After his first work on the impact of industrial technologies on the imagery of the body, under the influence of Donna Haraway and Antonio Negri, he studied the communicational violence and digital cultures. In Les Liaisons numériques, he analyses the uses of information and communications technologies and the impact of practices of the representation of the self (avatars, photos, and autobiographical accounts) on social structures, communication codes, social capital and privacy. His research also explores the relationship between information technologies and health. His methods combine participant observation and advanced research tools for social research such as multi-agent systems and social network analysis.

=== Privacy on social media ===
Antonio Casilli studies the concept of privacy, criticising the hypothesis of the end of privacy as a consequence of the uses of social media. Instead of arguing that privacy is disappearing, he observes a change of perception in society. The privacy of an individual is characterised by the construction and the management of online social capital. Casilli proposes a new representation model of privacy, where it is learnt as a negotiable entity: not purely from an individual decision, but from a permanent negotiation. In this case, social media users adapt to the publication of personal information in their social circles, and on the feedback given by their contacts. The private and public characteristics do not intervene first but as a function of collective variables.

=== Digital labor ===
Casilli's main theoretical contribution concerns the transformation of labor by digital platforms. Notably, how automation, instead of causing a replacement of jobs, in reality, displaces them through business outsourcing processes and the reduction of human action to its smallest possible unit: a click (a process called taskification).
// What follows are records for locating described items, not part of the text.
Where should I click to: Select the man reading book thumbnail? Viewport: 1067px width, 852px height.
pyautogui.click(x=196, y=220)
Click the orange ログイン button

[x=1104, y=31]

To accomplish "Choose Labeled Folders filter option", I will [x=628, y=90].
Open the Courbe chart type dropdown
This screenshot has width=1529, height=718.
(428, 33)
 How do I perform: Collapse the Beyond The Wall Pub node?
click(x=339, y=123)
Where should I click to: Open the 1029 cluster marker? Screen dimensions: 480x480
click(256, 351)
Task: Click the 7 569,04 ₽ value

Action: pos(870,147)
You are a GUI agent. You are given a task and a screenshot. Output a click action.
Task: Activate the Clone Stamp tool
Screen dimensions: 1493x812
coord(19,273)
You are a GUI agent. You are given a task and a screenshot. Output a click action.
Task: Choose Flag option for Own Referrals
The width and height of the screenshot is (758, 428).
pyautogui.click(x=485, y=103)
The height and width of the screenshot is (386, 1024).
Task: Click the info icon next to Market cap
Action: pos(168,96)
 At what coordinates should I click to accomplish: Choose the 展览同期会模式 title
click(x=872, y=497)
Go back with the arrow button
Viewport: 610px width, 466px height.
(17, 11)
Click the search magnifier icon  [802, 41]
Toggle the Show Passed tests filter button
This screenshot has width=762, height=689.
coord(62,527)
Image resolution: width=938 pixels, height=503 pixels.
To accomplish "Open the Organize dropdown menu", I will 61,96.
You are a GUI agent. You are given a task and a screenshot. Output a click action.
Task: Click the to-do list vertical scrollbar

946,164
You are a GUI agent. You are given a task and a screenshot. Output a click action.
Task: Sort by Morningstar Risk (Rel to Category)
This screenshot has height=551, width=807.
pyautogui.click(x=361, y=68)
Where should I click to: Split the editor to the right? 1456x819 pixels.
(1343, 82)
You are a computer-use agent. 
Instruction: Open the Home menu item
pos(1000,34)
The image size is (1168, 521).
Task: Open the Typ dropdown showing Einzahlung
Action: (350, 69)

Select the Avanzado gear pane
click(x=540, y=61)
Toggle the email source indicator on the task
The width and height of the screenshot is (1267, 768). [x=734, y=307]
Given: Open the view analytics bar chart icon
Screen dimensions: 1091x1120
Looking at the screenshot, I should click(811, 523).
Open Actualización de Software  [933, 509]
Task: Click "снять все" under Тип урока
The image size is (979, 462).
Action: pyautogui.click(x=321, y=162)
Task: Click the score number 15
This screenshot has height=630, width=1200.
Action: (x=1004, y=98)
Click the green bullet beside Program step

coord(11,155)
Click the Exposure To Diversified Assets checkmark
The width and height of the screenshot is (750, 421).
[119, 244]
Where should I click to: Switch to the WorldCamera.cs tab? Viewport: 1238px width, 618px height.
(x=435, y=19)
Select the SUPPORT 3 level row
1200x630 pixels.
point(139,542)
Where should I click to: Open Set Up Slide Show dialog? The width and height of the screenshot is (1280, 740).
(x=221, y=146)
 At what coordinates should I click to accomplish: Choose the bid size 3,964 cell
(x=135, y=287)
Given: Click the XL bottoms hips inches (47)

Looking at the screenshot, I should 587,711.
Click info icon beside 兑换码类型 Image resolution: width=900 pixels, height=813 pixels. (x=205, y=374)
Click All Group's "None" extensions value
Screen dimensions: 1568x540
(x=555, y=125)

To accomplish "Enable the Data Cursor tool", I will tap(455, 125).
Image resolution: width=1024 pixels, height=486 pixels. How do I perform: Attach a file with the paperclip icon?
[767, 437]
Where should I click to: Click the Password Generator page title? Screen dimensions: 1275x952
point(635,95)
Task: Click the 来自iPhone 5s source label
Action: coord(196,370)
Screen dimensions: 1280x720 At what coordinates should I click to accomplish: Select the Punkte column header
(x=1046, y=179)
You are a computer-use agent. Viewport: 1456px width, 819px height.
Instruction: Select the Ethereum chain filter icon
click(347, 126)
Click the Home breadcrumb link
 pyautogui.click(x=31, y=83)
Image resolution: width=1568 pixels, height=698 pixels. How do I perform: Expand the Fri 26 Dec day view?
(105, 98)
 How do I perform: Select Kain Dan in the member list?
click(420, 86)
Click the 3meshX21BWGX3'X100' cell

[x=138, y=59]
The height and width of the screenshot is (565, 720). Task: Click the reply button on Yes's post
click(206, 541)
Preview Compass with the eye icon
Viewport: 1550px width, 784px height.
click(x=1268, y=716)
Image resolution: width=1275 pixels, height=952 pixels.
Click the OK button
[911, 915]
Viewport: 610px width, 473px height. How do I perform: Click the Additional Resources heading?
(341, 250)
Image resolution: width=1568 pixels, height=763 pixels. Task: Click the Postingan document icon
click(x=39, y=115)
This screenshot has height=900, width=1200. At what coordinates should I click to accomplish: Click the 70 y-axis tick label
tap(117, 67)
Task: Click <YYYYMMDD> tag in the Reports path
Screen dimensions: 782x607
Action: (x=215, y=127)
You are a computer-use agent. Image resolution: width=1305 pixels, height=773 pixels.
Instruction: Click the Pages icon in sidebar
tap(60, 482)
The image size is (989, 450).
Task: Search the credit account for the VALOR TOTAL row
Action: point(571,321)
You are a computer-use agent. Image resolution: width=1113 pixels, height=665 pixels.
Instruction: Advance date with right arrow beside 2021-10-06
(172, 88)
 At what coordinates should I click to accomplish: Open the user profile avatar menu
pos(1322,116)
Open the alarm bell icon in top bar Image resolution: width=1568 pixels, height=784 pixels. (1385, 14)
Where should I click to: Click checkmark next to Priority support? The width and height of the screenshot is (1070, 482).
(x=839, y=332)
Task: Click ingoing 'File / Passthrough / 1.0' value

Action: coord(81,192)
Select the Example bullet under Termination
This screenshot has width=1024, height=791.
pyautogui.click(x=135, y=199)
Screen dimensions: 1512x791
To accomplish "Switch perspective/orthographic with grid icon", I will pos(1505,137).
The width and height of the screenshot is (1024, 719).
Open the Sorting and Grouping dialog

Digital labour platforms play a fundamental role in breaking up and outsourcing these tasks to millions of workers around the world, most of them located in developing countries. According to him, these platforms render the human labour invisible to consumers, but it is nonetheless essential to train, maintain, correct, and even impersonate artificial intelligence systems.

In his book Waiting for Robots. The Hired Hands of Automation (University of Chicago Press, 2025, initially published in French as En attendant les Robots, Éditions du Seuil, 2019), Casilli identifies three types of platforms where users—and workers—provide digital labor:
- "On-demand" services, such as Uber and Foodora.
- "Micro-work" platforms, such as Amazon Mechanical Turk.
- Social media platforms, such as Facebook and YouTube.

== Bibliography ==
- La Fabbrica libertina. De Sade e il sistema industriale, Manifesto Libri, 1997.
- Stop mobbing. DeriveApprodi, 2000.
- "Les liaisons numériques: Vers une nouvelle sociabilité ?" (2010)
- (With Paola Tubaro et Yasaman Sarabi) Against the hypothesis of the end of privacy, Springer, 2014.
- With Dominique Cardon, "Qu'est-ce que le Digital Labor ?" (2015)
- "En attendant les robots. Enquête sur le travail du clic" (2019)
- Waiting for Robots. The hired hands of automation. University of Chicago Press. 2025. p. 336. ISBN 9780226820958.